The Waldorf School offers classes for children in the first through sixth grades as well as a non-Waldorf kindergarten and currently has over 100 students. It is housed in one building, a soviet kindergarten which had fallen into abandon and disrepair until seven years ago when the school was started. Seven rooms on the second floor have been renovated, not with any help from the government the teachers assure me, but by the teachers themselves alone. (Parents seem to be difficult in this school, as I understand, because it is a government school and many do not think it needs the help. It is also against Tajik tradition to donate money, even to the most needy situation, though many parents have plenty to give.) There are now six class teachers as well as an English teacher, a sport teacher, a handwork teacher, a painting teacher and a cook-- all of whom are women, except the third grade class teacher. Many of them have had at least one year of Waldorf training in Germany, but their teaching also has to (somewhat) follow government regulations. Most of them, too, are related: the sixth grade teacher, Jamila, is sisters with the handwork teacher and the painting teacher, and Babarosa (the cook) is the mother of Rano (the fifth grade teacher and also the school's founder) and the sport teacher. Her husband is the security guard.
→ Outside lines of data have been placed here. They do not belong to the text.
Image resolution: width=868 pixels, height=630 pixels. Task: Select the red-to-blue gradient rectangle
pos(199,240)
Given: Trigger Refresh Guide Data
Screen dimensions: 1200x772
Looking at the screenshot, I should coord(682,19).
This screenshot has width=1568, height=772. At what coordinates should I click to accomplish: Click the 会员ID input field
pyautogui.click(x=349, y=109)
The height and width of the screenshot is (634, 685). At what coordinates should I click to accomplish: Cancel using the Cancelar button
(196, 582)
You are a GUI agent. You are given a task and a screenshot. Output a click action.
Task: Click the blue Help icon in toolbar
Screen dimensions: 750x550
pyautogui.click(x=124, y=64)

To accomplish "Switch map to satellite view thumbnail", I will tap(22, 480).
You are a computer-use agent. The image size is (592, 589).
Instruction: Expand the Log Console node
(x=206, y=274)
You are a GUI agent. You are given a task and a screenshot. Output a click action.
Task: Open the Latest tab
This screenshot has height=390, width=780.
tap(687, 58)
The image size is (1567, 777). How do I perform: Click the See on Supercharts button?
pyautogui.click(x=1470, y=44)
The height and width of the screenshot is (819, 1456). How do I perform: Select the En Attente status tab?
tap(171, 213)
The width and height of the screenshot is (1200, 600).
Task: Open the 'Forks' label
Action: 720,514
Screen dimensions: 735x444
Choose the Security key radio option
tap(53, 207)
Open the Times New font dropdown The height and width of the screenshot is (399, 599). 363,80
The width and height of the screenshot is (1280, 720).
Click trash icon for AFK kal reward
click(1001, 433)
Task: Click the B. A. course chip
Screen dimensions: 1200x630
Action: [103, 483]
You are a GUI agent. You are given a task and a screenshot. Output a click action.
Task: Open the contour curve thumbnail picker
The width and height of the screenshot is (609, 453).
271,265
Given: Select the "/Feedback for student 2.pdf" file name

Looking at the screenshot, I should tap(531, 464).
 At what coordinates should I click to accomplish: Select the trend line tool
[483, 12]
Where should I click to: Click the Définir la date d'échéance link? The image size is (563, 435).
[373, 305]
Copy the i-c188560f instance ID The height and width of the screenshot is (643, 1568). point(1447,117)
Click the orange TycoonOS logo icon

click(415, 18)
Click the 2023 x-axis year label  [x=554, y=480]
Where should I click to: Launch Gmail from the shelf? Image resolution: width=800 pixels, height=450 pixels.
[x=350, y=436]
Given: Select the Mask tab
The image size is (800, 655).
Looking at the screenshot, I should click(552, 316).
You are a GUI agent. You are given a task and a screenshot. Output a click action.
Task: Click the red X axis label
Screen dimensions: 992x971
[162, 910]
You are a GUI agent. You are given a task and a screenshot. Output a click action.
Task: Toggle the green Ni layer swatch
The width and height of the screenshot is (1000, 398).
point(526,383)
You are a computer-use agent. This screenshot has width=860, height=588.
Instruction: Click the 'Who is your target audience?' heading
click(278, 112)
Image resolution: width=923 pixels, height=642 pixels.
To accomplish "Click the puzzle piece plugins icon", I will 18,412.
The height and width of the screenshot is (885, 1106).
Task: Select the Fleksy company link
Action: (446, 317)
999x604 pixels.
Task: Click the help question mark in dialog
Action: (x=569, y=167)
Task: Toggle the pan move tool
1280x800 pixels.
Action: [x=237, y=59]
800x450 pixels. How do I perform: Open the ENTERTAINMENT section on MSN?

The first floor of the building has only one usable room, the first grade classroom The rest are torn up from looting during the Tajik Civil War. All the windows have since been boarded up to hide the mess inside but the teachers are ever seeking means of renovating this floor so that the school can develop further. Next year, for instance, there will be a seventh grade but since there are not enough classrooms, alternative plans are being thought out.

The classes themselves are very reminiscent of Waldorf with many poems, songs, games, drawings and main lesson books. Sufficient supplies for all classes are, however, significantly lacking. The sixth grade handwork class, for instance, is making puppets out of scraps of cloth brought from home, cut by (very) dull scissors and sewn with bent needles. The Tajiks, as a people, are known for being very resourceful, so teachers are finding way to create a Waldorf education out of what is available, but it makes me realize how very rich my education was: there are no water colors, wooden easels or desks or faceless gnomes, nice German pencils or colored cheese cloth. The balls are flat and there are no jump ropes, hula hoops or javelins and not even a proper bathroom (just a pit in the ground, Tajik fashion). There is, however, a core group of teachers putting their efforts together, learning together and successfully creating an education center for these 100 children. There are many ways to grow, in singing and games, for example and you can be sure that these teachers are doing what they can to make this growth come about.

I must not forget to mention that "Madame Director," the government-sent employee with no relationship to Waldorf education, oversees all the teachers and tries, I'm sure, to understand this Waldorf system. There is also in EVERY classroom a picture of President Emomalii Rahmon as well as a poster of all the Tajik heroes. Ribbons of red, white and green (the colors of the Tajik flag) decorate the outside of the building, establishing a feeling of Tajik nationality and reminders that this school is not entirely free from the government's influence.

More about the students and our place there again. (To satisfy you, however, I will say that I have so far taught many music classes as well as a bit on the alphabet in Eurythmy and some games.)

1 comment:

Mick Grogan said...

Hi Aisling. From reading your blog it sounds like you are having an experience of a lifetime. I am very impressed with your blog content. From reading it I get a real feel for life in Tajikistan. Keep up the good work. Look forward to seeing you in December.